Problem details. Please retype these records line for line, without changing anything.

Dataset rows.
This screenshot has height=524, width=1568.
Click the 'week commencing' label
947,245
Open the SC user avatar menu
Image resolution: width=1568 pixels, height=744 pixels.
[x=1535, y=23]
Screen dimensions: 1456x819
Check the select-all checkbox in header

Finished task.
This screenshot has height=524, width=1568.
Click the 'week commencing' label
947,245
Open the SC user avatar menu
Image resolution: width=1568 pixels, height=744 pixels.
[x=1535, y=23]
Screen dimensions: 1456x819
Check the select-all checkbox in header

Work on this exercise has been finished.